Calculator Inputs
Enter basis vectors as columns. The source basis is B. The target basis is C.
Formula Used
Let B be the source basis matrix. Its columns are the old basis vectors. Let C be the target basis matrix. Its columns are the new basis vectors.
The main transition matrix is:
P = C⁻¹B
If x is a coordinate vector in basis B, then the target coordinate vector is:
[v]C = P[v]B
If a standard linear map A is supplied, the matrix of that map from basis B to basis C is:
[T]C←B = C⁻¹AB
The calculator also checks CP = B. A small residual means the result is numerically consistent.
Example Data Table
| Case | Source Basis B | Target Basis C | Main Formula | Expected Use |
|---|---|---|---|---|
| Identity to skew basis | [[1,0],[0,1]] | [[1,1],[0,1]] | P = C⁻¹B | Convert standard coordinates to skew coordinates. |
| Three dimensional basis | Identity 3 × 3 | [[1,1,0],[0,1,1],[1,0,1]] | P = C⁻¹B | Study coordinate changes in space. |
| Linear map included | Any valid B | Any valid C | C⁻¹AB | Represent a transformation between two bases. |
| Repeated transition | Any valid B | Any valid C | Pⁿ | Review repeated coordinate movement. |
How to Use This Calculator
- Select the dimension of your basis matrices.
- Enter the source basis vectors as columns in matrix B.
- Enter the target basis vectors as columns in matrix C.
- Add a standard matrix A only when you want a transformed map.
- Enter a coordinate vector in basis B if needed.
- Choose decimal precision and matrix power.
- Press the calculate button.
- Review the result, graph, checks, CSV export, and PDF export.
Transition Matrix Guide
What a transition matrix means
A transition matrix changes coordinates from one basis to another. The vector itself does not move. Only its description changes. This idea is central in linear algebra. It appears in geometry, computer graphics, differential equations, quantum mechanics, and data modeling.
Why bases matter
A basis is a set of independent vectors that spans a space. In two dimensions, a basis has two vectors. In three dimensions, it has three vectors. When these vectors are placed as columns, they form a basis matrix. The determinant must not be zero. A zero determinant means the vectors are dependent. Then the inverse does not exist.
How the calculator works
This calculator places the source basis into matrix B. It places the target basis into matrix C. The transition matrix is found with C inverse times B. Each column of the answer tells how one source basis vector is written in the target basis. This gives a direct coordinate conversion rule.

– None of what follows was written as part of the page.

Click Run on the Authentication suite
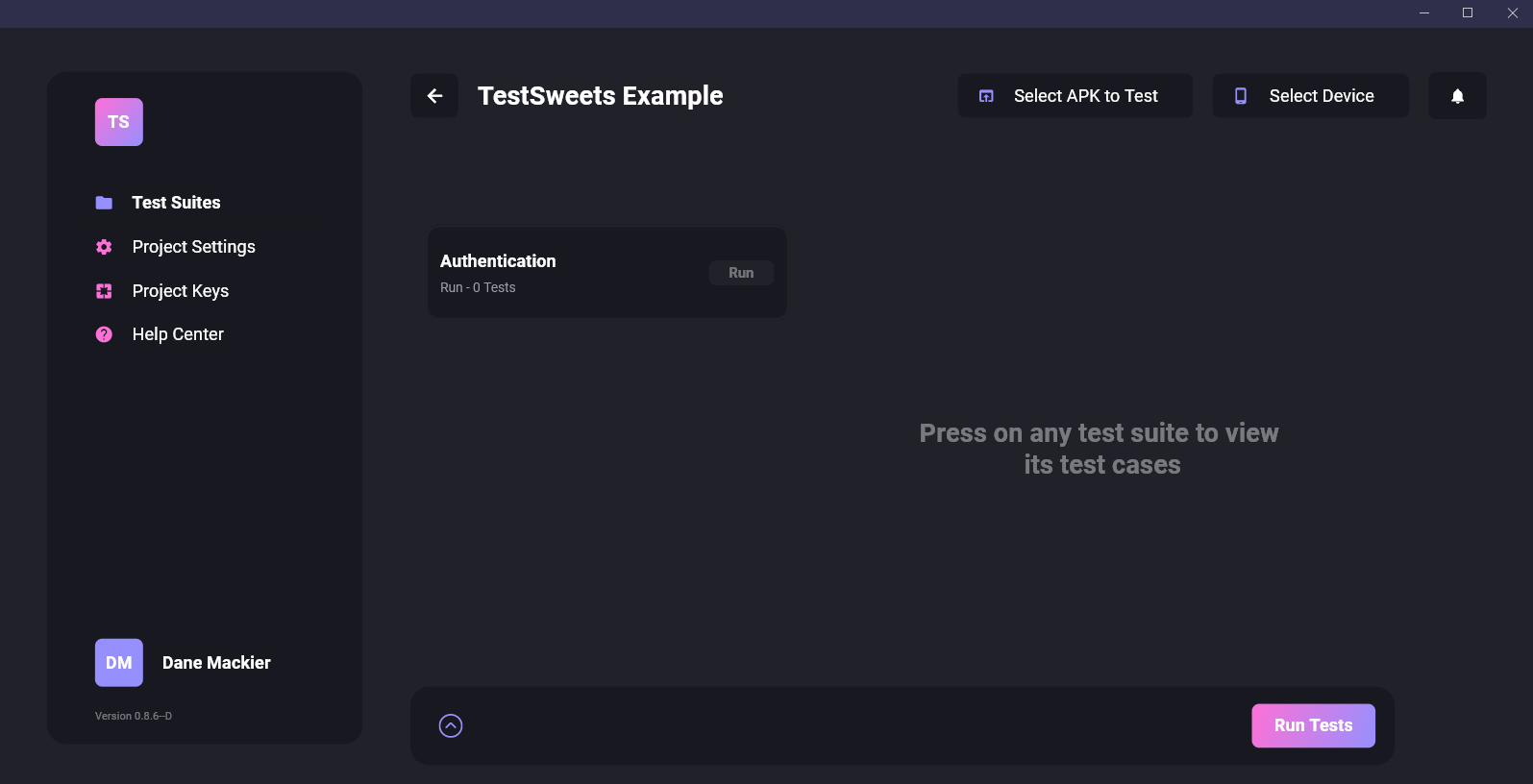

Using a transformation matrix
Some problems also include a standard linear transformation. This calculator supports that option. If matrix A is entered, the calculator forms C inverse times A times B. That result represents the same transformation, but it starts with source basis coordinates and ends with target basis coordinates.
Checking the answer
The determinant values help confirm that the bases are valid. The residual check compares C times P with B. A very small residual means the transition matrix is correct within rounding limits. The condition estimate warns about unstable inputs. Large values may amplify small entry errors.
Practical use
Use the CSV export for spreadsheets and classroom records. Use the PDF export for reports or homework notes. The Plotly heatmap helps locate large positive and negative entries quickly. The powered matrix option is useful when repeated transitions need inspection. Always enter basis vectors as columns, not rows.
FAQs
1. What is a transition matrix?
A transition matrix converts coordinates from one basis to another. It does not change the actual vector. It only changes how that vector is described.
2. Which formula does this calculator use?
It uses P = C⁻¹B. Matrix B stores the source basis. Matrix C stores the target basis. The result converts B-coordinates into C-coordinates.
3. Should basis vectors be entered as rows or columns?
Enter basis vectors as columns. This is the standard setup for the formula P = C⁻¹B. Row entry will produce a different result.
4. Why does a singular matrix stop the calculation?
A singular basis matrix has no inverse. Its vectors are dependent. Such vectors cannot form a valid basis for coordinate conversion.
5. What does C⁻¹AB mean?
It represents a standard linear transformation A from source basis coordinates to target basis coordinates. Use it when a transformation is part of the problem.
6. What is the residual check?
The calculator checks whether C times P equals B. A small residual shows the transition matrix matches the original basis relation accurately.
7. Can this calculator handle fractions?
Yes. You can enter values like 1/2 or -3/4. The calculator converts them into decimal values for calculation and display.
8. What does the matrix power option do?
It raises the transition matrix to a chosen power. This helps inspect repeated coordinate changes or compare multi-step transition behavior.